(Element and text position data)
[Start]

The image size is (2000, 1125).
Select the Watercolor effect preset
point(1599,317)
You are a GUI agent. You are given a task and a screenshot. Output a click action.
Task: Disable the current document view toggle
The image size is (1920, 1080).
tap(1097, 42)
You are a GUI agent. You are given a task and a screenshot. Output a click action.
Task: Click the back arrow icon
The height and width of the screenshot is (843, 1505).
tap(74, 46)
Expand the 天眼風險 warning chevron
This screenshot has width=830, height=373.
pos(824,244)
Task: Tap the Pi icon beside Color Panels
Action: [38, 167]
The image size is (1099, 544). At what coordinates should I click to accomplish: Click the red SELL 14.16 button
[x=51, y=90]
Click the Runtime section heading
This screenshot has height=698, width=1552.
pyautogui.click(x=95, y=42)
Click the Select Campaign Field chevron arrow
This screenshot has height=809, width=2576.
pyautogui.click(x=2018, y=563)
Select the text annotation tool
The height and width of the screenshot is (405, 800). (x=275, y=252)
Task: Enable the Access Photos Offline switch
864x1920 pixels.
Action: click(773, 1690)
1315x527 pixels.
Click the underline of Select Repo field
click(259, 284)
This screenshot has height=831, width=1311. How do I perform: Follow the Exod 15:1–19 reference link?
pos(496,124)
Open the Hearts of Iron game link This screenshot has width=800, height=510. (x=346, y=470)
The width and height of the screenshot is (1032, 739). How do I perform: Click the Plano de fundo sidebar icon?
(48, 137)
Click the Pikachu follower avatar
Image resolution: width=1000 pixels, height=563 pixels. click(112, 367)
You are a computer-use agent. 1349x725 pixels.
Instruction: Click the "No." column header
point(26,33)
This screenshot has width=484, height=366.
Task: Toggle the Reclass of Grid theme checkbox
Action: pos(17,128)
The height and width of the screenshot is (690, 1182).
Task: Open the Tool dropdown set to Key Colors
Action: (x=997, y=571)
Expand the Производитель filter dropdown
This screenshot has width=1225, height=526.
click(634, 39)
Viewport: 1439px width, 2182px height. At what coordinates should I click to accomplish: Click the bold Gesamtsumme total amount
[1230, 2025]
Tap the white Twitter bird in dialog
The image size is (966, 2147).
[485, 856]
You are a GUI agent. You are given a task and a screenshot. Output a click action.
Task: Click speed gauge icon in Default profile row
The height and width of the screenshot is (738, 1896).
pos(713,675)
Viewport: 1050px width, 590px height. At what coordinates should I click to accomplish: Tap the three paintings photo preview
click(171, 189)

[End]

→ **Directions**
Rewrite the part of the data that opens with the line containing "Viewport: 1439px width, 2182px" and closes with the end of the data, replacing "Tap" with "Press" and leaving everything else unchanged.

→ **Correct response**
Viewport: 1439px width, 2182px height. At what coordinates should I click to accomplish: Click the bold Gesamtsumme total amount
[1230, 2025]
Press the white Twitter bird in dialog
The image size is (966, 2147).
[485, 856]
You are a GUI agent. You are given a task and a screenshot. Output a click action.
Task: Click speed gauge icon in Default profile row
The height and width of the screenshot is (738, 1896).
pos(713,675)
Viewport: 1050px width, 590px height. At what coordinates should I click to accomplish: Press the three paintings photo preview
click(171, 189)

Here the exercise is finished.